[WRITTEN EXERCISE] Which lines of the data contain the word "icon"? Report each one in full.
--------------------------------
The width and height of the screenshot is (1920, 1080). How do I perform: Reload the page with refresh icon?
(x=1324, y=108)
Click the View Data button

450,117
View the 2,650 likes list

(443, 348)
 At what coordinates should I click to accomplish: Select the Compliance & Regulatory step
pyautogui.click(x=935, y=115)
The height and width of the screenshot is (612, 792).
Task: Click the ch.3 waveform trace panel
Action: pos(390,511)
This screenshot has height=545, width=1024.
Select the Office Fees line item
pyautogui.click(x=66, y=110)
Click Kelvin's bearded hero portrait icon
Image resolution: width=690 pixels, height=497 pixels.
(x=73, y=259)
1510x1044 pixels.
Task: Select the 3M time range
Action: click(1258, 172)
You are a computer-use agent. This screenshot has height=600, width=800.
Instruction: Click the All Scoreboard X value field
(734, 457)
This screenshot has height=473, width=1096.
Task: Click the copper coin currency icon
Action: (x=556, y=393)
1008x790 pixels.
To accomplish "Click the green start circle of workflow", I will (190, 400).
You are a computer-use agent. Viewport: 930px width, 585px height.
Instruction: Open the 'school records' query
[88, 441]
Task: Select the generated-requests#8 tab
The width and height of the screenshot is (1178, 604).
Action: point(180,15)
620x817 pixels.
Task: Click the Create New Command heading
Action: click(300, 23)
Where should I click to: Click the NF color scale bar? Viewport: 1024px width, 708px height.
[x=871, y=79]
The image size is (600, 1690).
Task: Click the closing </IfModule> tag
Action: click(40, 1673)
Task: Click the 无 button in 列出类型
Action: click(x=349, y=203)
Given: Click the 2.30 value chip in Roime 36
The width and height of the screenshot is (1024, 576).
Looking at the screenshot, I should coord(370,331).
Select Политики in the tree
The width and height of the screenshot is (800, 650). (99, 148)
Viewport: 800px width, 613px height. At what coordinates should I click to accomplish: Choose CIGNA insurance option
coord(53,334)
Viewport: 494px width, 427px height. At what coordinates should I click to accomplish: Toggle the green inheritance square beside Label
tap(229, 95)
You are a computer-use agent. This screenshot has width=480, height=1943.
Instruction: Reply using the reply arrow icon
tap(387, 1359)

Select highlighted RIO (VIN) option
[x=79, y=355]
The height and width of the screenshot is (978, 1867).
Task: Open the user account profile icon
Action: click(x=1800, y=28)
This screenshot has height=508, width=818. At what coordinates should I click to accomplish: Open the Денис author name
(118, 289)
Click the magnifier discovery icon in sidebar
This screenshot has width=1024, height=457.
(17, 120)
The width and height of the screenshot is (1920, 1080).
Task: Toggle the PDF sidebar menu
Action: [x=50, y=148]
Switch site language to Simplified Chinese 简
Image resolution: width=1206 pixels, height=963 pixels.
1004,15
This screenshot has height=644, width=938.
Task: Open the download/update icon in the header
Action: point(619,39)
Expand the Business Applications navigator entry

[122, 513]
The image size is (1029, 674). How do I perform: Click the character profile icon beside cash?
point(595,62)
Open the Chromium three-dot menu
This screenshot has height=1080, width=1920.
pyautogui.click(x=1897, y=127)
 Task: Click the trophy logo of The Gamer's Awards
--------------------------------
[FINISHED ANSWER]
The width and height of the screenshot is (1920, 1080). How do I perform: Reload the page with refresh icon?
Click Kelvin's bearded hero portrait icon
Task: Click the copper coin currency icon
Instruction: Reply using the reply arrow icon
Task: Open the user account profile icon
Click the magnifier discovery icon in sidebar
Task: Open the download/update icon in the header
The image size is (1029, 674). How do I perform: Click the character profile icon beside cash?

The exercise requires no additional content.